Do Malls Have Any Business Getting Into Retail?
February 16, 2021
Vertical integration — apparel retailers that make their own merchandise, farmers that sell their own produce, malls that own their own tenants — can be an efficient way to run a business, with benefits for owners and customers alike. Or it can be harmful, if the setup pushes out rivals, leaving consumers with fewer choices and higher prices.
Whether vertical integration spills into antitrust territory depends on whether it adds up to behavior that stifles competition and harms the consumer, according to Alon Kapen, a partner at law firm Farrell Fritz. There are two potentially problematic scenarios when it comes to mall ownership of retailers.

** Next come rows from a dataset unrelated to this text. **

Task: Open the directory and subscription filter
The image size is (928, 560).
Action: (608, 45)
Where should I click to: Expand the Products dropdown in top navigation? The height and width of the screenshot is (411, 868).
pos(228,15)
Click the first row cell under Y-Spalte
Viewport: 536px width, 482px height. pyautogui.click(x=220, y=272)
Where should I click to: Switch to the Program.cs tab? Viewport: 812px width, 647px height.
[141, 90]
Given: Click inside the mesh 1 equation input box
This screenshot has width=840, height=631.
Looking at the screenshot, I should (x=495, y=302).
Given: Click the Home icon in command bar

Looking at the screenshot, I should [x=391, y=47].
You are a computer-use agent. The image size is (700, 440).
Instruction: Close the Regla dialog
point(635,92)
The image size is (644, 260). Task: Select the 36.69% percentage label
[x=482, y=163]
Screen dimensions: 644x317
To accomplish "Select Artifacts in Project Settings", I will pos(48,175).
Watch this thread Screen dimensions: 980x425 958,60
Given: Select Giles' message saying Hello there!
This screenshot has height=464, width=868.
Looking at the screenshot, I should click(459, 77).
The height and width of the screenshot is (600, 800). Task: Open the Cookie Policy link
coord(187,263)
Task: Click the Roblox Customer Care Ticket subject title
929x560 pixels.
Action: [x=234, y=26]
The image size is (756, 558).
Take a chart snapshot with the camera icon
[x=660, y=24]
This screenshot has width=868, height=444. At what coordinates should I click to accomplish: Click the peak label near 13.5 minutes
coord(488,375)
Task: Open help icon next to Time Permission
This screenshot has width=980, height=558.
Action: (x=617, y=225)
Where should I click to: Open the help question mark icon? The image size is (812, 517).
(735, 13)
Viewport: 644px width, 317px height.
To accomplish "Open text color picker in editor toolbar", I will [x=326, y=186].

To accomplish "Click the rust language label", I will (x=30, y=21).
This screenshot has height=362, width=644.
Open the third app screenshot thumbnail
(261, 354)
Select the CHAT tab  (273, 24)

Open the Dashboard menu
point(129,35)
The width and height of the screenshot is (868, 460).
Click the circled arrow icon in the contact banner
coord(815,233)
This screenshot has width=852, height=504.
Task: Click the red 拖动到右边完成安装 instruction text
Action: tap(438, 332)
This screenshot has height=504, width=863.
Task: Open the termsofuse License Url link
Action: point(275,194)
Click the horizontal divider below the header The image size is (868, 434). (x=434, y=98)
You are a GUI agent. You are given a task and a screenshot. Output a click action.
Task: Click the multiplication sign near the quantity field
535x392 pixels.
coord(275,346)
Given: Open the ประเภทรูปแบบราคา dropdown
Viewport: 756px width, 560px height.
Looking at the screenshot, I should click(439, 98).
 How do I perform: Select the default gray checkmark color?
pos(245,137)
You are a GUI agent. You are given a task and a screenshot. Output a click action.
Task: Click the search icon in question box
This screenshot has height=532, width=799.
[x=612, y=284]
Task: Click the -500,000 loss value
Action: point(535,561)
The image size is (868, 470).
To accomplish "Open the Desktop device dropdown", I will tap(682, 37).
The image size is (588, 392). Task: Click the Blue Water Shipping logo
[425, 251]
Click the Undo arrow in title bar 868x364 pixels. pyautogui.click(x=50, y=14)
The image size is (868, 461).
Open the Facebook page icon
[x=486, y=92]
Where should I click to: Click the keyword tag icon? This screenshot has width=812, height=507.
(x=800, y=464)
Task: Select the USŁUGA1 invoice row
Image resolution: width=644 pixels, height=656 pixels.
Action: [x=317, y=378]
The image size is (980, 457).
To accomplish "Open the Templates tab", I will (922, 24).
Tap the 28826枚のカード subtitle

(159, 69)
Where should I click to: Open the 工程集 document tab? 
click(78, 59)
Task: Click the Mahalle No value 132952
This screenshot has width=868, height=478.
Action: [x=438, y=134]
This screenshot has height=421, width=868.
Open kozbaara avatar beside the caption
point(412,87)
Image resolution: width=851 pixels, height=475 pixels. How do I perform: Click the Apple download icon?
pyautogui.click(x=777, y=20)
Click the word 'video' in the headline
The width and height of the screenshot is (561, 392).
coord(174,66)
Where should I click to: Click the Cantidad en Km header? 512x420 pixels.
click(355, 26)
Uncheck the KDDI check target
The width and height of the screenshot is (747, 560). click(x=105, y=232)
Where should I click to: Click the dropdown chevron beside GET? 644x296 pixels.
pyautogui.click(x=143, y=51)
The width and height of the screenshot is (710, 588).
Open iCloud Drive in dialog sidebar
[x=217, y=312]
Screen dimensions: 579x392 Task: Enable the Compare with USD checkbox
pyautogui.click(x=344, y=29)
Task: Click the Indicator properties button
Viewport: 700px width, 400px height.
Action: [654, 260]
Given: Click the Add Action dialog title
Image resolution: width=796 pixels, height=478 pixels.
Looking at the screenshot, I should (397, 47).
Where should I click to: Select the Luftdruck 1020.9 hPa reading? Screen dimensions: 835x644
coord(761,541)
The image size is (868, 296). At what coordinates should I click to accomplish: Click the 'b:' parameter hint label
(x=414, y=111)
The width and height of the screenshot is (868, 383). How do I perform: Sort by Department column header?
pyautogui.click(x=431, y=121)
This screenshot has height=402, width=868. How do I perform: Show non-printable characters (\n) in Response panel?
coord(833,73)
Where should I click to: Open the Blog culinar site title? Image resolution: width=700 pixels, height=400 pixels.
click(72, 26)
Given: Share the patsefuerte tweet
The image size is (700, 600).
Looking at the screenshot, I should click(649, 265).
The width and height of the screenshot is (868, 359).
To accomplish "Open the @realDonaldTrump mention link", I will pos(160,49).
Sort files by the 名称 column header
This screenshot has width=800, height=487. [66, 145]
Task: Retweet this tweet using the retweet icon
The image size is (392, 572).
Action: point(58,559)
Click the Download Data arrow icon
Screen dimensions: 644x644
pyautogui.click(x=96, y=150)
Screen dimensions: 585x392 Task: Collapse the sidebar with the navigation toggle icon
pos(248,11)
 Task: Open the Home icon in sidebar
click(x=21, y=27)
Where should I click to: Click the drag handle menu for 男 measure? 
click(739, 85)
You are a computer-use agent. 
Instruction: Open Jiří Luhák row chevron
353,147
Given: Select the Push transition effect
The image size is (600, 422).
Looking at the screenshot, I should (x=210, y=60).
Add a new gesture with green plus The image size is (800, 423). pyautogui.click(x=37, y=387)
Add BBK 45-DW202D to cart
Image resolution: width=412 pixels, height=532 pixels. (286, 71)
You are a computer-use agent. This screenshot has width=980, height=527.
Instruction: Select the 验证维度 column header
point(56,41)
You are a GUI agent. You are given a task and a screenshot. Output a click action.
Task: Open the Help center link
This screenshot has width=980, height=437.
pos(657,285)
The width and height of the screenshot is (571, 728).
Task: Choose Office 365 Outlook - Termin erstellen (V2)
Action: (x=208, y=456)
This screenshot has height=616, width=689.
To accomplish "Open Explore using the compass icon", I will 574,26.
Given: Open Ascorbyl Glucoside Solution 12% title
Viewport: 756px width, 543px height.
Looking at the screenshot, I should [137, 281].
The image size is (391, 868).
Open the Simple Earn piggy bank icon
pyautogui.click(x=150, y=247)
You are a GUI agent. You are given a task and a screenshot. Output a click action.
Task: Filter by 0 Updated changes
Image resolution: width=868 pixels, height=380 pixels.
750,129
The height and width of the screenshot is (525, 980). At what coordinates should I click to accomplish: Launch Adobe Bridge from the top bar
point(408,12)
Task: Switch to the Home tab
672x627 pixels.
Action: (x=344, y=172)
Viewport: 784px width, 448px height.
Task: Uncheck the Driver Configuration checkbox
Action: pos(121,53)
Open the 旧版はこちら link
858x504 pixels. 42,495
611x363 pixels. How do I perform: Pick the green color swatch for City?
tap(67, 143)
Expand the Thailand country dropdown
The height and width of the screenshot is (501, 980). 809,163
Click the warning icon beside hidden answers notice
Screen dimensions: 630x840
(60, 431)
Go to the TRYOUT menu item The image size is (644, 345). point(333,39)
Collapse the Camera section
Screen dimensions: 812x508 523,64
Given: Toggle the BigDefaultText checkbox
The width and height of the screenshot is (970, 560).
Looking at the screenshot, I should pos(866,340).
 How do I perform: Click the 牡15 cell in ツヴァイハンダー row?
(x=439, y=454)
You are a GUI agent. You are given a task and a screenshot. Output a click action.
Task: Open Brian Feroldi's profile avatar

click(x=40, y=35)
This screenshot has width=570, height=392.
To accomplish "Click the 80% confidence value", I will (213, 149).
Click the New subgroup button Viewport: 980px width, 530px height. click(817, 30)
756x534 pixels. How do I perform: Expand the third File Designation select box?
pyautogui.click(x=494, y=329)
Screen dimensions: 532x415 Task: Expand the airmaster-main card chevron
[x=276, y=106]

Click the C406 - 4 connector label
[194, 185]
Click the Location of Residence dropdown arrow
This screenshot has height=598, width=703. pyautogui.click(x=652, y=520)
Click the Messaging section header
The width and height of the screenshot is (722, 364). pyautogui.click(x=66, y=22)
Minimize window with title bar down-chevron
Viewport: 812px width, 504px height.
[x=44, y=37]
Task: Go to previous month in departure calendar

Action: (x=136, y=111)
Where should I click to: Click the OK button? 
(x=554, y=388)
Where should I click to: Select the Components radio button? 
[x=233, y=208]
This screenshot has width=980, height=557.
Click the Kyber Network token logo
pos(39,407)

One would be the mall granting its own retailers leases that are more favorable than what its other tenants must sign. The second would be if the mall shuts down a retailer’s stores in rival malls. The latter could be quite harmful to a competing mall, especially if the retailer is an anchor. But to be an antitrust issue, the injured mall would have to show that it was consumers who ultimately suffered.
“In this market, under these circumstances, maybe it’s more of a concern from an antitrust standpoint, because you may eliminate a rival, in this case another mall,” Kapen said by phone. “If a mall is eliminated, then the surviving mall may raise prices. But antitrust is not in the business of saving competitors.”
Then again, malls aren’t usually in the business of saving tenants.